Par René DOKOU, le 10 Décembre 2025
(IMPARTIAL ACTU)- Le Conseil de l’Entente a ouvert, mercredi 10 décembre à Lomé, un séminaire régional consacré aux enseignements tirés de la prévention et de la lutte contre le terrorisme et l’extrémisme violent. Organisé en partenariat avec l’Institut d’Études de Sécurité (ISS), l’événement réunit, jusqu’au 12 décembre 2025, experts, représentants institutionnels et responsables sécuritaires dans un contexte ouest-africain marqué par une recomposition accélérée des menaces et des alliances.
Une région sous tension, un espace de dialogue urgent
Dès l’ouverture des travaux, le Secrétaire Exécutif adjoint du Conseil de l’Entente, Ali Idi, a dressé un tableau sans détour de l’environnement sécuritaire régional. Frontières mouvantes, pressions terroristes persistantes, essor des trafics transnationaux, multiplication d’acteurs armés non étatiques : l’instabilité s’installe durablement et impose une révision profonde des mécanismes de coopération.
« Notre Organisation n’a pas le choix : elle doit se positionner, s’adapter et agir », a-t-il affirmé, soulignant la nécessité d’un effort concerté.
Depuis 2018, le Conseil de l’Entente a structuré son action autour de trois priorités : le partage renforcé de renseignements, la gestion intégrée des zones frontalières et la consolidation de la résilience communautaire face aux risques de radicalisation. Pour Ali Idi, les défis actuels, par leur nature transnationale, imposent une réponse résolument régionale. Les conclusions issues du séminaire devront constituer une feuille de route opérationnelle pour les États membres.
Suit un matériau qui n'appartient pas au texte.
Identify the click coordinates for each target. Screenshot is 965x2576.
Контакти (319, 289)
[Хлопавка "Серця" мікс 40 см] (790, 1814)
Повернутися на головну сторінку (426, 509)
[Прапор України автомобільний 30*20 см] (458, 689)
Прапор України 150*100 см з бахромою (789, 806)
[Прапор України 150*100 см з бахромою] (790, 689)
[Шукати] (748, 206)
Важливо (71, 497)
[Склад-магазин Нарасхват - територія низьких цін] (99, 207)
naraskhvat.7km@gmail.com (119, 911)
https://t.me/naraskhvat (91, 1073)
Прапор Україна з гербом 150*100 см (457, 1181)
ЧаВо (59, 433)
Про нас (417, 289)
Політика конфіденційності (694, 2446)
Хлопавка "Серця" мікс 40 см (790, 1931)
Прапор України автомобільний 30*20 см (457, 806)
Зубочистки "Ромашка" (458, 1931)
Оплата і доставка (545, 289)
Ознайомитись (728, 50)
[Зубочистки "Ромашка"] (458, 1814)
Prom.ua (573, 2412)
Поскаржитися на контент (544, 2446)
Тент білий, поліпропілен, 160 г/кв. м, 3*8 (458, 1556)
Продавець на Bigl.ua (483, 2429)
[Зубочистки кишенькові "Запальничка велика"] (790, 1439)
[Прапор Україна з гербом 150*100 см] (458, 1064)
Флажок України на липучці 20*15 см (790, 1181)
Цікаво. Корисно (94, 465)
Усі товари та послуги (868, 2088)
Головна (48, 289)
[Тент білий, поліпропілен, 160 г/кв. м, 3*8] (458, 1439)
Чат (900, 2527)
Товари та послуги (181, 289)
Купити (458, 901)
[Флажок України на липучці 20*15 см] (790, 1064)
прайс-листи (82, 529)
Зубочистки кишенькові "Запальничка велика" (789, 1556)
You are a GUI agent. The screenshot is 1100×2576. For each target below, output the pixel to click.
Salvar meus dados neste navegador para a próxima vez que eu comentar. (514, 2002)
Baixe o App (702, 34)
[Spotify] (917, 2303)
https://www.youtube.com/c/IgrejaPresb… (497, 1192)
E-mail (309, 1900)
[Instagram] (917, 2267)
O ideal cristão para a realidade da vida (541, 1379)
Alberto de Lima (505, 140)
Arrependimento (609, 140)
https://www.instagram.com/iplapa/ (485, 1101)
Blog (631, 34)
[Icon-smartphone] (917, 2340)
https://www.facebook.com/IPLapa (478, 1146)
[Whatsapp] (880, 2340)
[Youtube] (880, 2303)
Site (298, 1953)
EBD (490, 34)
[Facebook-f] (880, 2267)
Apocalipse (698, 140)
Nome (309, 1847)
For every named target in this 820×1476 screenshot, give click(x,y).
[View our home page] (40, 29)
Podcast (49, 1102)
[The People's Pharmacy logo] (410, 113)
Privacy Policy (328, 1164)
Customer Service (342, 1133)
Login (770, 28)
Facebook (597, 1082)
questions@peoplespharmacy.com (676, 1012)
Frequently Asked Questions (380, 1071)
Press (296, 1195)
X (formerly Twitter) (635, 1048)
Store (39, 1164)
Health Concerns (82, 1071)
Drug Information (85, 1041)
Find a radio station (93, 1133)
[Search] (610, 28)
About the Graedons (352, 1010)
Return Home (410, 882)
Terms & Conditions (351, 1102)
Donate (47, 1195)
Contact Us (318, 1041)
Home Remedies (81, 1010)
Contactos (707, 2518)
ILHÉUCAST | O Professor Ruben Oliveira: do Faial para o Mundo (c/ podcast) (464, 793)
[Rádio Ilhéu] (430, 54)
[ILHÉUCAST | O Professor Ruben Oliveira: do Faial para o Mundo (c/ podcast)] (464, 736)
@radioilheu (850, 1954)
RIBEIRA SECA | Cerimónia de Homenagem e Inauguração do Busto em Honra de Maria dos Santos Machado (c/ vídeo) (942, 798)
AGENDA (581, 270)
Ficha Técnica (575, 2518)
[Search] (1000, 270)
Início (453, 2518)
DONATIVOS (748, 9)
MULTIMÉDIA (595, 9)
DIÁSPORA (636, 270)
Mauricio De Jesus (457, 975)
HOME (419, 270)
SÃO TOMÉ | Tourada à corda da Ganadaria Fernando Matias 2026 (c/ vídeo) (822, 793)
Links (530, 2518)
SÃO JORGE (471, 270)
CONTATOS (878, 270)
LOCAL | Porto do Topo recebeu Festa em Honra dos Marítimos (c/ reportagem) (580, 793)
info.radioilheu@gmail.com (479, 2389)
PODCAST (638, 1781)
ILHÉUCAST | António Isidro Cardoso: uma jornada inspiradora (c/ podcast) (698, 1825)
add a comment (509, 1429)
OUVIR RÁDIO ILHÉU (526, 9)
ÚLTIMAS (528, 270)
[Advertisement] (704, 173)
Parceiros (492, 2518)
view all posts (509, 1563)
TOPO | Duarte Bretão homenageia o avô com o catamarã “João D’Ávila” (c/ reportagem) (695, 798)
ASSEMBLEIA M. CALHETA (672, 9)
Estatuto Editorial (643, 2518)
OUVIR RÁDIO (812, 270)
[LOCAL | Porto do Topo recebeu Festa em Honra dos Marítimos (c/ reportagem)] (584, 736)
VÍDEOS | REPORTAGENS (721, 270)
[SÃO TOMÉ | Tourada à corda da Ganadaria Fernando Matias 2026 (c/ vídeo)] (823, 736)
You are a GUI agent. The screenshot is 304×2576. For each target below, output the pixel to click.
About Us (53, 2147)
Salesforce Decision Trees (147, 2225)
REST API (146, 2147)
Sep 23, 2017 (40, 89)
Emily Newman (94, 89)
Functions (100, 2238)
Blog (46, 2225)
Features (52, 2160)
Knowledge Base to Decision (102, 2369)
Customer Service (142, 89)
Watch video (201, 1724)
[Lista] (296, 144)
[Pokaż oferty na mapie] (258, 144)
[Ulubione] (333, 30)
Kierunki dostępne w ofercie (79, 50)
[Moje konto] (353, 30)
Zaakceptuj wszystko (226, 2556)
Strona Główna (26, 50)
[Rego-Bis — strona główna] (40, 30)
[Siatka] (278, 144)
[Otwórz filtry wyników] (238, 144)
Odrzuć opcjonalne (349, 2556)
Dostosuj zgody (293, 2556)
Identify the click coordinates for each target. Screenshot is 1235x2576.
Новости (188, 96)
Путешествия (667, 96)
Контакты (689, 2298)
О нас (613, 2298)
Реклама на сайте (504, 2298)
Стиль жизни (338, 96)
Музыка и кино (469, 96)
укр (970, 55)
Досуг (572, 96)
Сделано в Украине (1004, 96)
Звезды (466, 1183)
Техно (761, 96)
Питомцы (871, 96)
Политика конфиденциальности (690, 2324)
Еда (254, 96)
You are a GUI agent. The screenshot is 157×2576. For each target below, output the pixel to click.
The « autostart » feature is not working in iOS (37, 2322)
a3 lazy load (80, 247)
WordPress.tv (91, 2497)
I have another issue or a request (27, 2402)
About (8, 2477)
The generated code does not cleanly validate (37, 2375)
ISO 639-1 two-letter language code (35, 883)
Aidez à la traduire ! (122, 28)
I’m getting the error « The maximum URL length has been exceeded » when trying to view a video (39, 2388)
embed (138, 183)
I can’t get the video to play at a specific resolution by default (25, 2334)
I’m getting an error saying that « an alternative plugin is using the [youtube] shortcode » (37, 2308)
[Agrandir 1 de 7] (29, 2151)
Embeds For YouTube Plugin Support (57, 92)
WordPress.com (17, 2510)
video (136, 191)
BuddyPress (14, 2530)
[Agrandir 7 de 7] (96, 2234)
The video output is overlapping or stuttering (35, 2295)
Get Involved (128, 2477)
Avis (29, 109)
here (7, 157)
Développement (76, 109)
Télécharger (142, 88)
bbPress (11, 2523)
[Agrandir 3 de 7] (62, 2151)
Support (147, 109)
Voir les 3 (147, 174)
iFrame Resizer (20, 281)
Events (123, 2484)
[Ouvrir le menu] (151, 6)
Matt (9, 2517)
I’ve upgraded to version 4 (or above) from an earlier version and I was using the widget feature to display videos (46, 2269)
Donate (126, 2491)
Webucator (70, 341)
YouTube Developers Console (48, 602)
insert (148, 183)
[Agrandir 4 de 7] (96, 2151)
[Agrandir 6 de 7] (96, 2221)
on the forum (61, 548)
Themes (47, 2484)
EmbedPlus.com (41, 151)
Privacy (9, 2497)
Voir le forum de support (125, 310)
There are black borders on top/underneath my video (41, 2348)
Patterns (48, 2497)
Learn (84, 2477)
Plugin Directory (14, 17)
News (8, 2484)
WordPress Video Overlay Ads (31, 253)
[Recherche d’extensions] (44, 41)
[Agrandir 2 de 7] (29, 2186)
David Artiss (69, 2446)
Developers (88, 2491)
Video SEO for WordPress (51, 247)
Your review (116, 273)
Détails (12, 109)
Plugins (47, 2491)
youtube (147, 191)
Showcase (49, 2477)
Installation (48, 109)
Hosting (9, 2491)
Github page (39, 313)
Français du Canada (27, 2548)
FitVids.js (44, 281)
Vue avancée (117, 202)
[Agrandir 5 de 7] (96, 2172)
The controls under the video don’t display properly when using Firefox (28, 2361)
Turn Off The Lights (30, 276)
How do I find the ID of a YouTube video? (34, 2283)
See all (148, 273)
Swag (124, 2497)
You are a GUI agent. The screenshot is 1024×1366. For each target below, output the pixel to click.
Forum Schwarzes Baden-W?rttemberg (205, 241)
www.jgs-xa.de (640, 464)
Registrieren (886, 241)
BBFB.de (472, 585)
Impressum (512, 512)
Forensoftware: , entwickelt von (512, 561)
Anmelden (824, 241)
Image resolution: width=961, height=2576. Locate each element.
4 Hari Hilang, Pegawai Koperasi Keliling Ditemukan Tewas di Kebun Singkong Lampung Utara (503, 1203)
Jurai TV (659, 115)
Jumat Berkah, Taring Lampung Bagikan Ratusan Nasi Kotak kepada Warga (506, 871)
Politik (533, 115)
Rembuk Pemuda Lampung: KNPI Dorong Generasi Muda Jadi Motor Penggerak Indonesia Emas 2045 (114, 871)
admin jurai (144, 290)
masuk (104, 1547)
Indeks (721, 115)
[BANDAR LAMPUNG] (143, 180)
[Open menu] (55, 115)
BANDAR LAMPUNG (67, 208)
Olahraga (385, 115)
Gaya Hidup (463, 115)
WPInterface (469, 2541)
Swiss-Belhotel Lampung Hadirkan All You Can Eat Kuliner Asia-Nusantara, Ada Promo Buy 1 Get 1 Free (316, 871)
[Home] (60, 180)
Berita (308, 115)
Un partenariat ISS–Conseil de l’Entente qui gagne en profondeur
Représentant l’ISS, Hassane Koné a rappelé l’importance du partenariat noué depuis 2018 et formalisé par un mémorandum en 2019. Cette collaboration a permis la tenue de plusieurs ateliers régionaux, des interventions au niveau ministériel ainsi qu’une étude de grande ampleur sur les liens entre extrémisme violent et économies illicites au Bénin, en Côte d’Ivoire et au Togo.
Selon lui, la tenue de ce séminaire est d’autant plus cruciale que les cadres sécuritaires régionaux connaissent aujourd’hui une fragmentation préoccupante. Face à un terrorisme qui se déploie et se réinvente, « il devient urgent d’identifier des réponses pratiques, adaptées aux réalités locales, mais capables d’articuler une vision commune ».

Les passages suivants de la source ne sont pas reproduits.